Vlog #009: Life, Art and Politics
It’s been a little over a month since I quit smoking entirely, and the difference has been immediate. My anxiety has gone down, my sleep is better than it’s been in years, and I’ve started dreaming again. I didn’t realize how much I missed that until it came back. I also have a lot more energy—enough that I’ve had to relearn what to do with it. Before, I’d smoke a joint to get myself moving or to reward myself afterward. Now I just do things. I clean, I do laundry, I walk, and I don’t have to organize my day around smoking.
Those walks have become a big part of this new routine. I’ll pick up a sweet corn or a ginger shot, maybe a kombucha, and just keep moving. I joke that it’s cheaper than weed, but it’s also grounding. Staying busy and outside has been the easiest way to stay sober. That led me to rethink one of my earlier event ideas—what I used to call the “Sober Pregame.” I’ve renamed it Mental Health Day Party. It fits better. It’s not about preparing for a night out; it’s about creating something social and positive that happens in daylight.
There’s also been a creative breakthrough. This week I released my first album with vocals and lyrics, not just instrumentals or lofi work. It’s called Everyone Deserves Healthcare—a phrase that’s been following me all year. I first printed it on a t-shirt back in May, then shouted it on a dance floor later that month, and it stuck in my head as a lyric. Over the summer, I learned how to make tech house and started recording. By September, that lyric had turned into a song, and eventually into a full album that ties together themes of wellness, reflection, and care.

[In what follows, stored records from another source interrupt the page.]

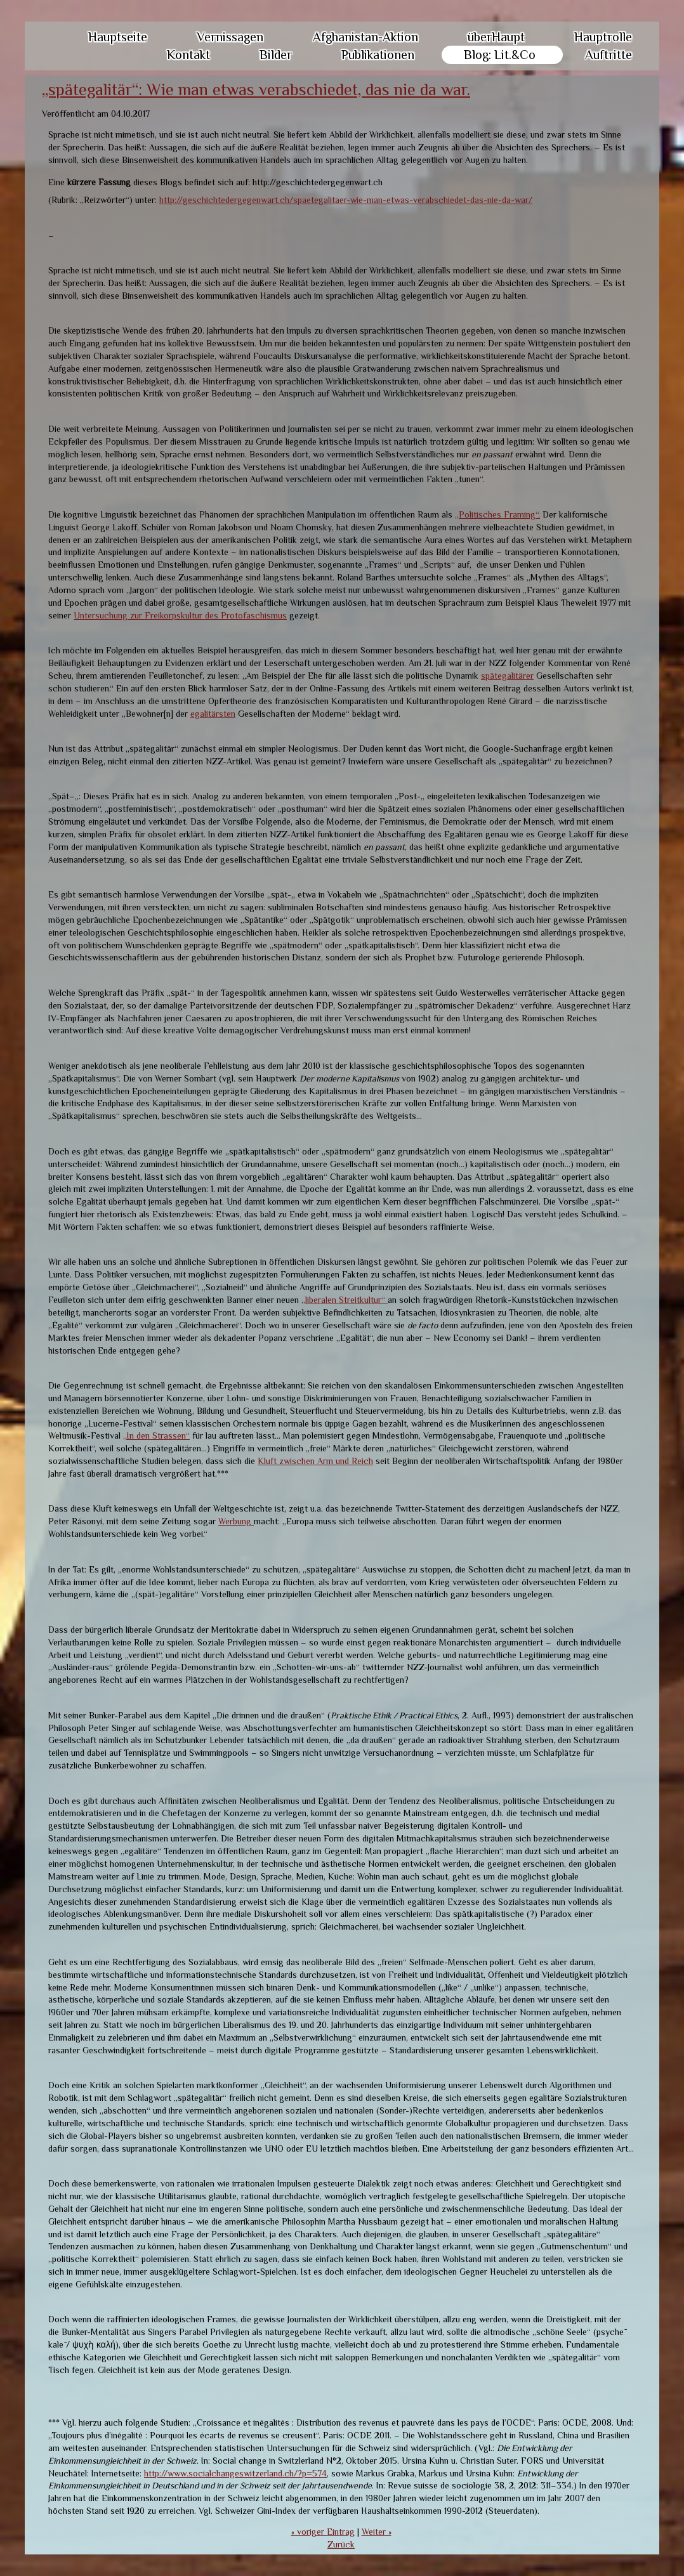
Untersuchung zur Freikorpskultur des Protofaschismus (180, 615)
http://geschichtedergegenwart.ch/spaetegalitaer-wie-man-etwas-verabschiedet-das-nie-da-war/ (345, 200)
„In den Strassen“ (156, 1435)
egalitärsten (212, 714)
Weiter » (376, 2532)
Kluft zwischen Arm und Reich (315, 1461)
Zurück (341, 2544)
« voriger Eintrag (323, 2532)
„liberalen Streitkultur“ (344, 1300)
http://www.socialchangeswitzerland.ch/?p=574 (235, 2473)
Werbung (236, 1521)
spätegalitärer (507, 675)
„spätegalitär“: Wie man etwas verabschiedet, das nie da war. (256, 90)
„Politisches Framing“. (497, 514)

The message behind it is simple: people shouldn’t be punished for having a body. Access to healthcare—mental and physical—shouldn’t depend on wealth. The way things are now keeps people anxious and angry. I think that anger, combined with a sense of neglect, is part of why we’re seeing more polarization and violence in the country. When people feel abandoned by their government and pushed to desperation, it creates the conditions for radicalization. That’s what we’re seeing—isolated people, untreated, unwell, and angry enough to lash out.
If everyone had access to healthcare, especially mental healthcare, the temperature of the country would go down. People would feel supported, not punished for existing. I’ve said before that community is a form of care, and I believe that. As the year winds down, I’m focusing on ways to build that care from the ground up—through Mental Health Day Party, through Mental Health Dinner Party returning for the holidays, and through music that keeps the message alive.
That feels like the next step: staying sober, staying creative, and helping build a culture where people can connect, find support, and feel seen.